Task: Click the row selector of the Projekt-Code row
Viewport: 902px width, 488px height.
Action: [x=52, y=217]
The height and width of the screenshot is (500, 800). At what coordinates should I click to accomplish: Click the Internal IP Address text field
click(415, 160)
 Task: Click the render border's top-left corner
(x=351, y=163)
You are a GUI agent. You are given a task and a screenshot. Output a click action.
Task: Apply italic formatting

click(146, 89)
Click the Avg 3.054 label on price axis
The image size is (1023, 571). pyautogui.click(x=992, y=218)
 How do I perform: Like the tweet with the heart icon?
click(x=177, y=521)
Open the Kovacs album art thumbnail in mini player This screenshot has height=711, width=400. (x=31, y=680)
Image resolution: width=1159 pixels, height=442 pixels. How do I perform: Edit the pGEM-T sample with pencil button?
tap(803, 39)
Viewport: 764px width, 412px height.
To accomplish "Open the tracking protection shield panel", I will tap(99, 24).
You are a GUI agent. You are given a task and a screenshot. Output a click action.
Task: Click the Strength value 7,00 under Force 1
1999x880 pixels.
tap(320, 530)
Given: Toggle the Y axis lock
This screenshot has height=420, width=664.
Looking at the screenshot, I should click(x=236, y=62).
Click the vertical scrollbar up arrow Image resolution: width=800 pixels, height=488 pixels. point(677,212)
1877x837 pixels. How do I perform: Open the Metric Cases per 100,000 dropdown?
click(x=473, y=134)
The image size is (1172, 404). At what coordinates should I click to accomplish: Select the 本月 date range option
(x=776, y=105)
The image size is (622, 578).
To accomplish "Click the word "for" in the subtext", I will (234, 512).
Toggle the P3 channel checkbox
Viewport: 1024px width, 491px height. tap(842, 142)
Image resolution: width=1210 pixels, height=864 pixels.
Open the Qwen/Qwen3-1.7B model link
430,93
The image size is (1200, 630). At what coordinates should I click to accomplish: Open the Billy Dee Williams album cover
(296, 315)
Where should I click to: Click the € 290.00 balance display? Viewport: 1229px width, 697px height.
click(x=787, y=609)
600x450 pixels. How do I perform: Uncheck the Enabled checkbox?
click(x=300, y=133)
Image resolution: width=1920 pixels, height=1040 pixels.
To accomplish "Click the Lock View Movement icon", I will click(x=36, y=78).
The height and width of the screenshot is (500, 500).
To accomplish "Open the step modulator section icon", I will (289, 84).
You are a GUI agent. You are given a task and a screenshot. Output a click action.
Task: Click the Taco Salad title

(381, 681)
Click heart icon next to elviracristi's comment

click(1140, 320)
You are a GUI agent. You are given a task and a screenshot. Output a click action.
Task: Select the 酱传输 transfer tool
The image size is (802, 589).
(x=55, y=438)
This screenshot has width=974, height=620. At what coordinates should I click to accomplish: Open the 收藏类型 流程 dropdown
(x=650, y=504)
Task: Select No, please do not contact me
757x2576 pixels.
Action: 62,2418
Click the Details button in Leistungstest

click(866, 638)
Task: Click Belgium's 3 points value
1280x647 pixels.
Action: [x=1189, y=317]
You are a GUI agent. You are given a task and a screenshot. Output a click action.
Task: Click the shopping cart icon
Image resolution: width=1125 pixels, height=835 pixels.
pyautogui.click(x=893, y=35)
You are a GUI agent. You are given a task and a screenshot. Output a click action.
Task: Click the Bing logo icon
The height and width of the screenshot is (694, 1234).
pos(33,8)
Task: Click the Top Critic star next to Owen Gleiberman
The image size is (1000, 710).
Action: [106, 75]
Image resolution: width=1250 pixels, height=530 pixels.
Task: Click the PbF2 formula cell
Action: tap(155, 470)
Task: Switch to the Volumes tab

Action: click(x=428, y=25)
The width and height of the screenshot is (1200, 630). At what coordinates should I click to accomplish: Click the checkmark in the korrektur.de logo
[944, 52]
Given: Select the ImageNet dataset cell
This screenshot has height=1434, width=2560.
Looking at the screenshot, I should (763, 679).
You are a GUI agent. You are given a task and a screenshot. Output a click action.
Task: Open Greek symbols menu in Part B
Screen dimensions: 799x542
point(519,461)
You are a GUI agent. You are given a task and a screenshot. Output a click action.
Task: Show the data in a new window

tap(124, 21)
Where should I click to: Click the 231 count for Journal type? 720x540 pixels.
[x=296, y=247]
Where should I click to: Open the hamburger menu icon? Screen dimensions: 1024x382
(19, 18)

- _Problem statement_
Repeat the records verbatim, every one of them.

- _Response box_
Task: Click the row selector of the Projekt-Code row
Viewport: 902px width, 488px height.
Action: [x=52, y=217]
The height and width of the screenshot is (500, 800). At what coordinates should I click to accomplish: Click the Internal IP Address text field
click(415, 160)
 Task: Click the render border's top-left corner
(x=351, y=163)
You are a GUI agent. You are given a task and a screenshot. Output a click action.
Task: Apply italic formatting

click(146, 89)
Click the Avg 3.054 label on price axis
The image size is (1023, 571). pyautogui.click(x=992, y=218)
 How do I perform: Like the tweet with the heart icon?
click(x=177, y=521)
Open the Kovacs album art thumbnail in mini player This screenshot has height=711, width=400. (x=31, y=680)
Image resolution: width=1159 pixels, height=442 pixels. How do I perform: Edit the pGEM-T sample with pencil button?
tap(803, 39)
Viewport: 764px width, 412px height.
To accomplish "Open the tracking protection shield panel", I will tap(99, 24).
You are a GUI agent. You are given a task and a screenshot. Output a click action.
Task: Click the Strength value 7,00 under Force 1
1999x880 pixels.
tap(320, 530)
Given: Toggle the Y axis lock
This screenshot has height=420, width=664.
Looking at the screenshot, I should click(x=236, y=62).
Click the vertical scrollbar up arrow Image resolution: width=800 pixels, height=488 pixels. point(677,212)
1877x837 pixels. How do I perform: Open the Metric Cases per 100,000 dropdown?
click(x=473, y=134)
The image size is (1172, 404). At what coordinates should I click to accomplish: Select the 本月 date range option
(x=776, y=105)
The image size is (622, 578).
To accomplish "Click the word "for" in the subtext", I will (234, 512).
Toggle the P3 channel checkbox
Viewport: 1024px width, 491px height. tap(842, 142)
Image resolution: width=1210 pixels, height=864 pixels.
Open the Qwen/Qwen3-1.7B model link
430,93
The image size is (1200, 630). At what coordinates should I click to accomplish: Open the Billy Dee Williams album cover
(296, 315)
Where should I click to: Click the € 290.00 balance display? Viewport: 1229px width, 697px height.
click(x=787, y=609)
600x450 pixels. How do I perform: Uncheck the Enabled checkbox?
click(x=300, y=133)
Image resolution: width=1920 pixels, height=1040 pixels.
To accomplish "Click the Lock View Movement icon", I will click(x=36, y=78).
The height and width of the screenshot is (500, 500).
To accomplish "Open the step modulator section icon", I will (289, 84).
You are a GUI agent. You are given a task and a screenshot. Output a click action.
Task: Click the Taco Salad title

(381, 681)
Click heart icon next to elviracristi's comment

click(1140, 320)
You are a GUI agent. You are given a task and a screenshot. Output a click action.
Task: Select the 酱传输 transfer tool
The image size is (802, 589).
(x=55, y=438)
This screenshot has width=974, height=620. At what coordinates should I click to accomplish: Open the 收藏类型 流程 dropdown
(x=650, y=504)
Task: Select No, please do not contact me
757x2576 pixels.
Action: 62,2418
Click the Details button in Leistungstest

click(866, 638)
Task: Click Belgium's 3 points value
1280x647 pixels.
Action: [x=1189, y=317]
You are a GUI agent. You are given a task and a screenshot. Output a click action.
Task: Click the shopping cart icon
Image resolution: width=1125 pixels, height=835 pixels.
pyautogui.click(x=893, y=35)
You are a GUI agent. You are given a task and a screenshot. Output a click action.
Task: Click the Bing logo icon
The height and width of the screenshot is (694, 1234).
pos(33,8)
Task: Click the Top Critic star next to Owen Gleiberman
The image size is (1000, 710).
Action: [106, 75]
Image resolution: width=1250 pixels, height=530 pixels.
Task: Click the PbF2 formula cell
Action: tap(155, 470)
Task: Switch to the Volumes tab

Action: click(x=428, y=25)
The width and height of the screenshot is (1200, 630). At what coordinates should I click to accomplish: Click the checkmark in the korrektur.de logo
[944, 52]
Given: Select the ImageNet dataset cell
This screenshot has height=1434, width=2560.
Looking at the screenshot, I should (763, 679).
You are a GUI agent. You are given a task and a screenshot. Output a click action.
Task: Open Greek symbols menu in Part B
Screen dimensions: 799x542
point(519,461)
You are a GUI agent. You are given a task and a screenshot. Output a click action.
Task: Show the data in a new window

tap(124, 21)
Where should I click to: Click the 231 count for Journal type? 720x540 pixels.
[x=296, y=247]
Where should I click to: Open the hamburger menu icon? Screen dimensions: 1024x382
(19, 18)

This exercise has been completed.